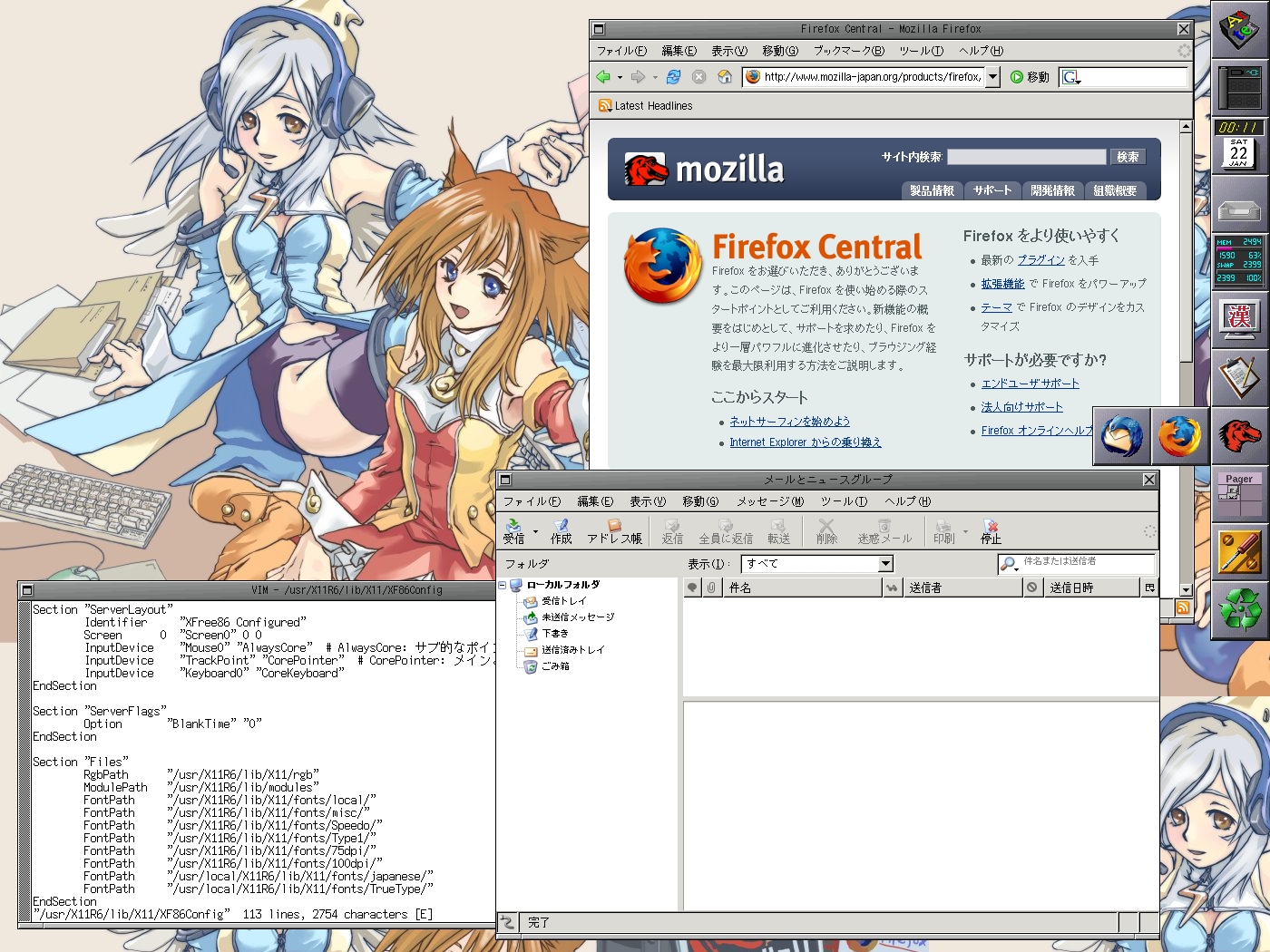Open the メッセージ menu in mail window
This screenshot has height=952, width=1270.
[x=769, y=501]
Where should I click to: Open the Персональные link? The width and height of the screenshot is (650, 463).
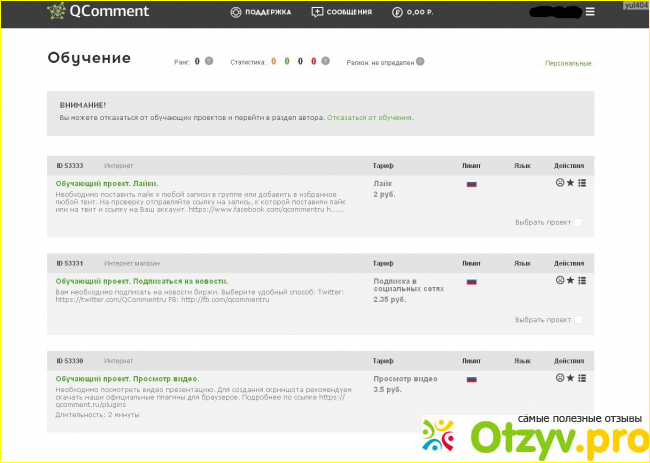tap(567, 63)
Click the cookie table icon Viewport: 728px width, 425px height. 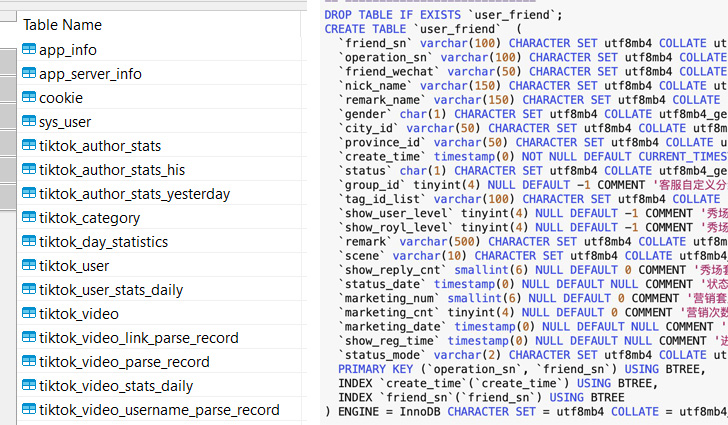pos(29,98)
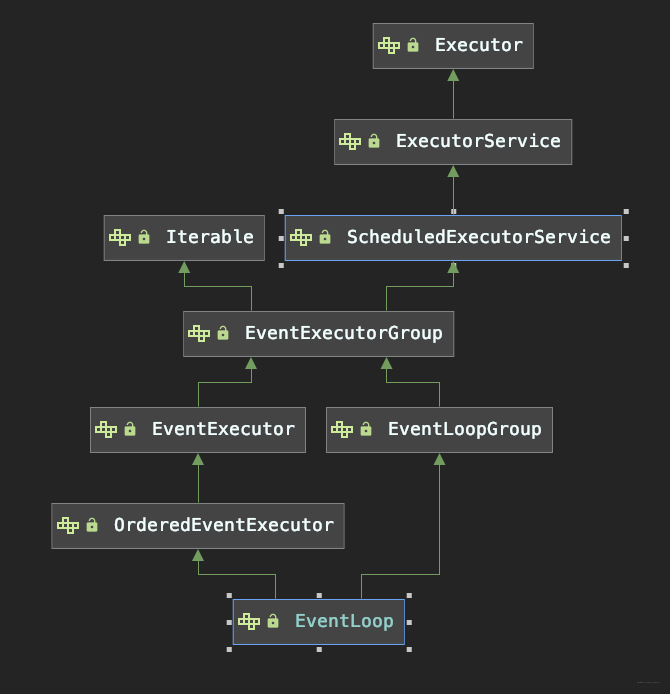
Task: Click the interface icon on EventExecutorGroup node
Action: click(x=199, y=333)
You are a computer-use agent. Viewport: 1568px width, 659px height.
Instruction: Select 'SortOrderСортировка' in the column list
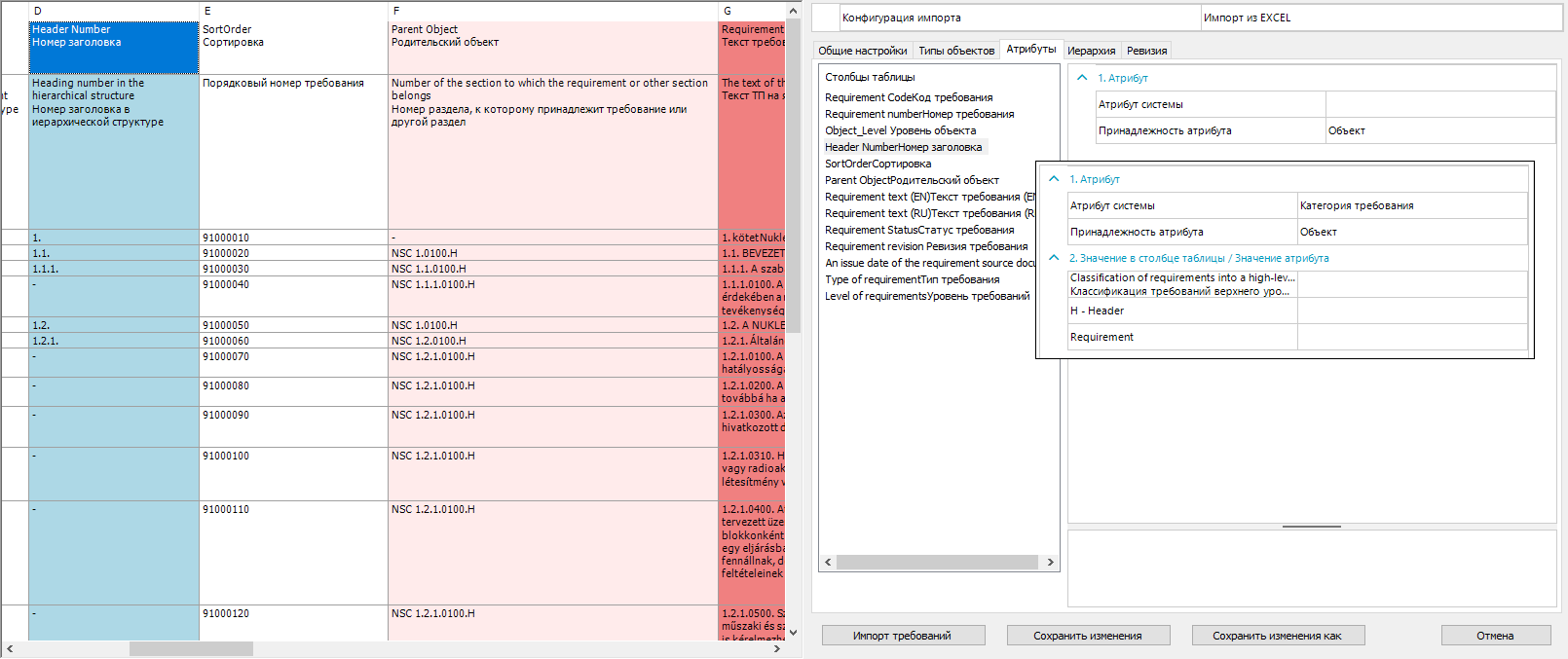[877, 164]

▶ _Exercise goal_: The answer must be an exact transcription of the lines from the one holding "Instruction: Select 'SortOrderСортировка'" to the last line of the entries above, with no pictures and nothing else.

▶ _Exercise result_:
Instruction: Select 'SortOrderСортировка' in the column list
[877, 164]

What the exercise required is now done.